Not Trusting Your Gut or Listening to Your Intuition Can Cost You a Lot More than Money

Not Trusting Your Gut or Listening to Your Intuition Can Cost You a Lot More than Money

Not trusting your gut or listening to your intuition can cost you a lot more than money


A couple months ago, I ran into an opportunity to do something I hadn’t really considered doing before and which I’d actually sworn I wouldn’t do, which was to do some part-time work with a local nutrition shop that sells a lot of the things I’m into, namely vitamins, herbs, and minerals, plus organic, all-natural, and gluten-free foods.

For the past few years, I’ve been supporting myself and my wife with a large amount of money I earned over an 18-month period between October of 2014 and June of 2016 (which, by the way, is a story unto itself, which I intend to tell you later), and so I couldn’t see any reason for why I should have to take a part-time job anywhere. But for some reason this past November I felt an undeniable urge to visit and see what, if any, positions were available locally, if for no other reason than curiosity.
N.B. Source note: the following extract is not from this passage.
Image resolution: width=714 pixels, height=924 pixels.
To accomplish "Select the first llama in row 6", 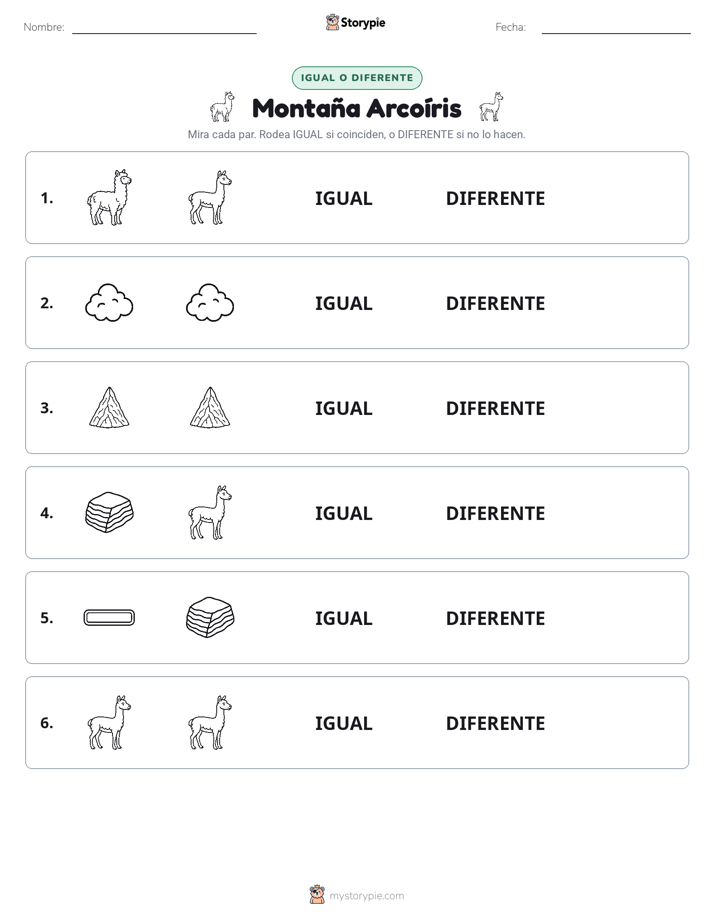I will [109, 722].
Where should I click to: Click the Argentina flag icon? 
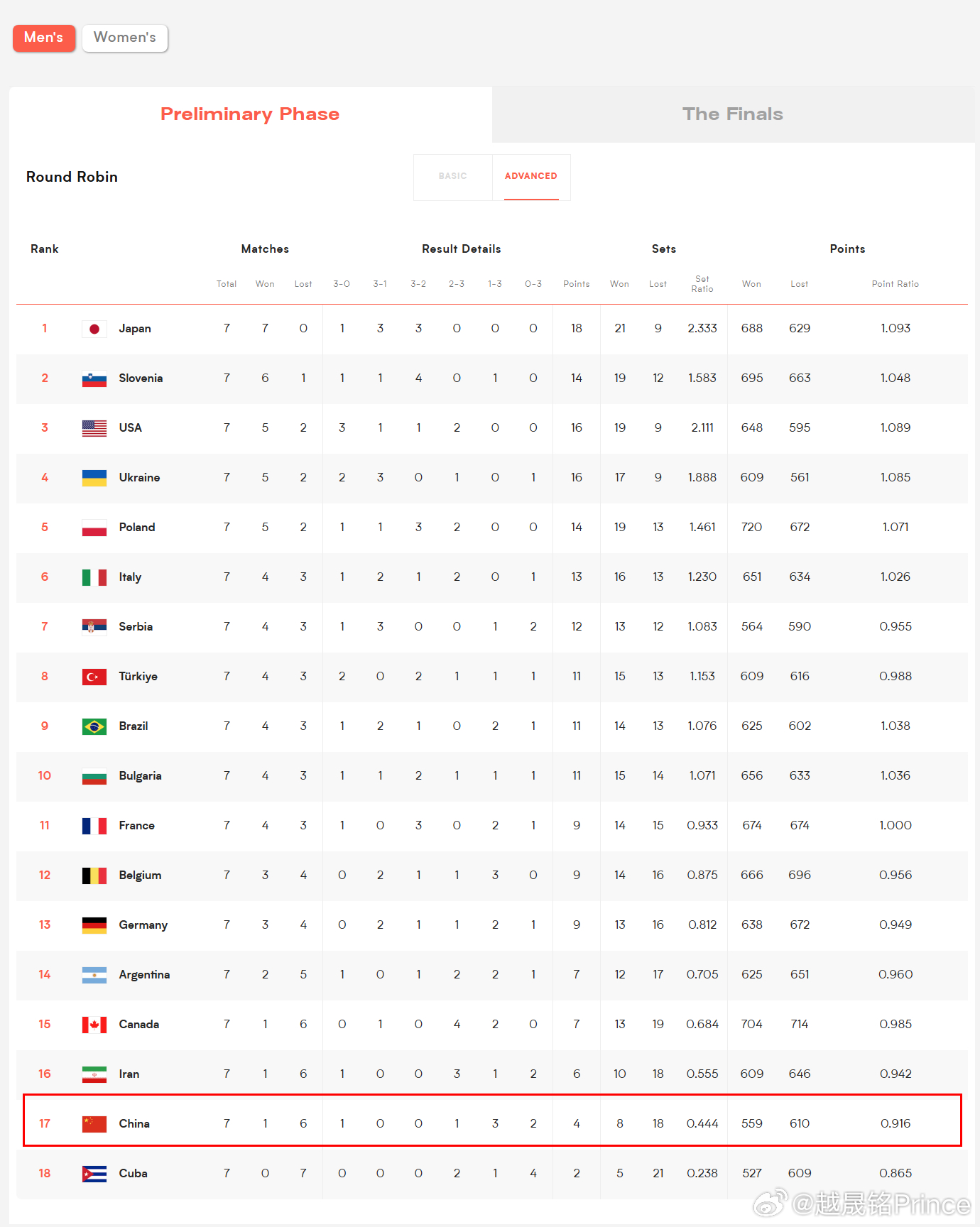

Almost immediately, I saw that a local nutrition shop was looking for part-time help, and I thought to myself, You know what? I would be a great fit for this gig! Because I have quite the long and storied background in health, fitness, and nutrition, being that I, besides being the founder of this site and the author of Breaking Away: Book One of the Rabylon Series, am also the man formerly (and really still, in some circles) known as Low Carb Cory, one of the most popular and successful intermittent fasting advocates in the history of YouTube.

Despite me not really “needing” the job (because I know that God/The Universe, and not man, is the source of my supply), I decided to put in an application to see what would happen.

After a day or so with no response from my would-be employer, I decided to give them a call and let them know that they should really get me in for an interview as soon as possible, as I felt I’d be a perfect fit for the gig, due to not only my aforementioned experience with and passion for health, fitness, and nutrition, but because I also have a lot of experience in both customer service and sales, not to mention marketing, which is a field I have a degree in.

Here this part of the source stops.